The last decade, however, has seen the tide completely change. In 2007, they scored three podium finishes with Bruno Junqueira. In 2009, they won at Watkins Glen with the late Justin Wilson.

The combination won again at Texas Motor Speedway in 2012, and finished sixth in the 2013 Verizon IndyCar Series championship. That same year, Mike Conway took a shock win for them in Race 1 at the Chevrolet Dual in Detroit.

Carlos Huertas scored an upset win for them in Race 1 at the Houston double-header in 2014, and while 2015 and 2016 yielded no wins, Tristan Vautier and Conor Daly gave them several strong runs – Vautier’s best finish was fourth in Race 2 at Detroit, while Daly finished second in Race 1 at Detroit, finished fourth at Watkins Glen, and scored a trio of sixth-place finishes at the Indianapolis Motor Speedway Road Course, Race 2 at Detroit, and the Mid-Ohio Sports Car Course.

And 2017 was set to possibly be the best year the team has ever had. Sebastien Bourdais gave the team a popular win in the season-opening Firestone Grand Prix of St. Petersburg, and then rookie Ed Jones scored back-to-back top tens – 10th and sixth – at St. Pete and the Toyota Grand Prix of Long Beach to start his career.

But, things started unraveling at the Indianapolis 500. Bourdais appeared set to be in the Fast Nine Pole Shootout during his first qualifying run – both of his first two laps were above 231 mph –  before his horrifying crash in Turn 2.

While Jones qualified an impressive 11th and finished an even more impressive third, results for the rest of the season became hard to come by – Jones only scored two more Top 10s, with a best result of seventh at Road America.

But, retooled for 2018, the Coyne team is a legitimate threat at the 102nd Running of the Indianapolis 500.

Bourdais, whose No. 18 Honda features new sponsorship from SealMaster and now ownership partners in Jimmy Vasser and James “Sulli” Sullivan, has a win already, again at St. Pete, and sits third in the championship.

And Bourdais may also be Honda’s best hope, given that he was the fastest Honda in qualifying – he’ll start fifth behind Ed Carpenter, Simon Pagenaud, Will Power, and Josef Newgarden.

“I think it speaks volumes about their work, their passion and their dedication to this program, Dale (Coyne), Jimmy (Vasser) and Sulli (James Sullivan) and everybody from top to bottom. I can’t thank them enough for the opportunity, for the support,” Bourdais said of the team’s effort.

Rookie Zachary Claman De Melo has been progressing nicely, and his Month of May has been very solid – he finished 12th at the INDYCAR Grand Prix on the IMS Road Course and qualified a strong 13th for the “500.”

“It’s been surreal to be here as rookie. I’m a bit at a loss for words,” Claman De Melo revealed after qualifying. “The fans, driving around this place, being with the team, everything is amazing.

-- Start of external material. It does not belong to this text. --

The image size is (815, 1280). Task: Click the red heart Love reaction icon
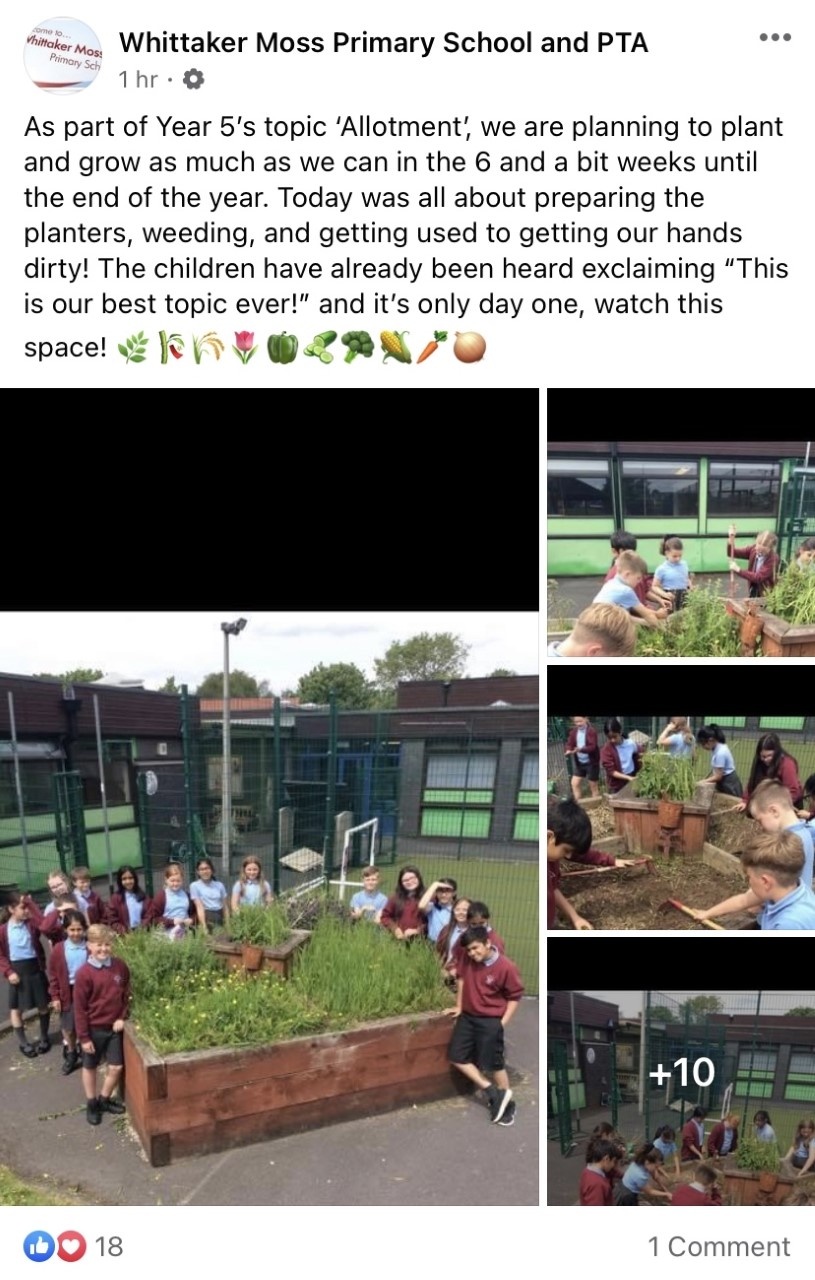pyautogui.click(x=70, y=1246)

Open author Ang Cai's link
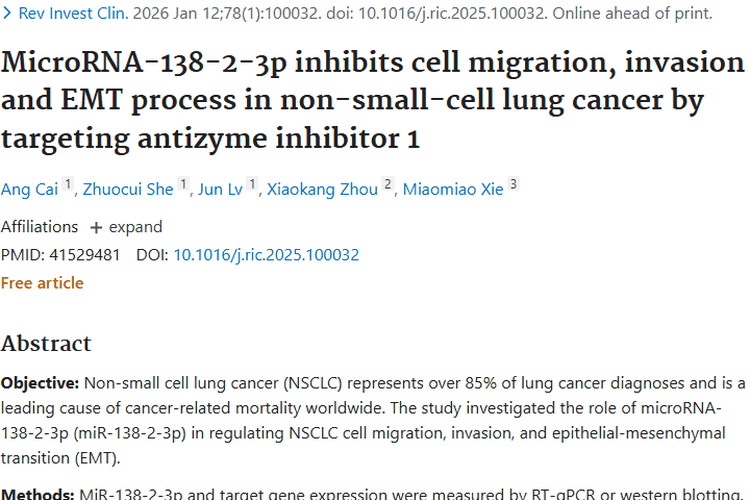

I have a great engineer, a great group of experienced mechanics at Dale Coyne Racing.”

While Conor Daly and Pippa Mann struggled in one-off entries, with Mann getting bumped out of the field in Saturday qualifying, Daly’s entry essentially puts three Coyne cars in the race – Daly’s No. 17 United States Air Force Honda is a Dale Coyne car that has been leased to Thom Burns Racing.

Rest assured, the days of Coyne being an “also ran” are long gone, and a Coyne car ending up in Victory Lane at the biggest race of the year would complete the Chicago Cubs analogy – the Cubs won a World Series title in 2016, and an Indy 500 triumph would be the crowning achievement in Coyne’s career.